Tuesday, 14 April 2009
A Dialogue Upon Mount Pentelicus 1906
This story was possibly written in the Autumn of 1906 following a holiday to Greece. Virginia Woolf’s journal from the time notes that along with her sister and brothers, she climbed Mount Pentelicus and also that they encountered some monks.
I found this story more difficult to read, partly I think, because I have not really studied any Greek history or mythology. It is however, a very amusing sketch of the British abroad:
“To address them in their own tongue as Plato would have spoken it had Plato learned Greek at Harrow.” (p64)
It reminds me a little of E. M. Forsters A Room With a View, particularly with the reference to Baedeker.
The story begins as a group of “tourists” are descending Mount Pentelicus, although the narrator states that the group of people would not refer to themselves as tourists. The group pauses for a rest under the shade of some trees and the narrator describes the Greek guides resting in the sun. A debate then begins between the English about what Greece is today but are interrupted by the appearance of a monk.

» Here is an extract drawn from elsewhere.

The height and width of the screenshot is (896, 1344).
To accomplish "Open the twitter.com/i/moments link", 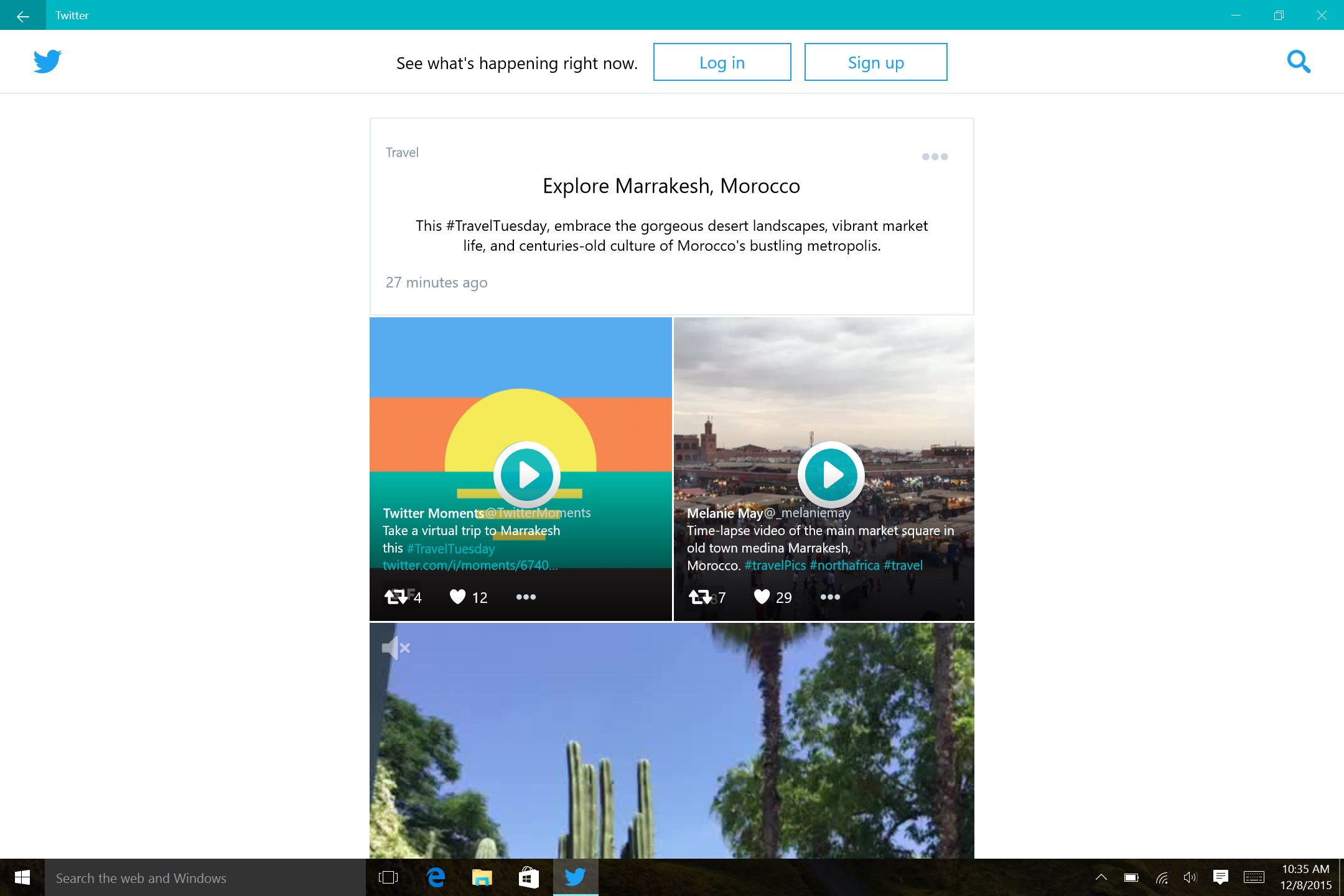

Virginia Woolf comments on the difficulty in capturing a true account of the dialogue of the debate on paper so she instead records fragments of what is said and fills the reader in on the rest of the conversation. This is similar to the approach in The Journal of Mistress Joan Martyn, where the essence of the conversation is given rather than a complete dialogue. The appearance of the monk interrupts the debate and the group moves on in their descent of the mountain. The pieces finishes in a very domestic way
“The talk was of supper and a bed.” (p68)
I’m not really sure what I think about this piece yet so I think I may come back to it at a later date to have another look at it.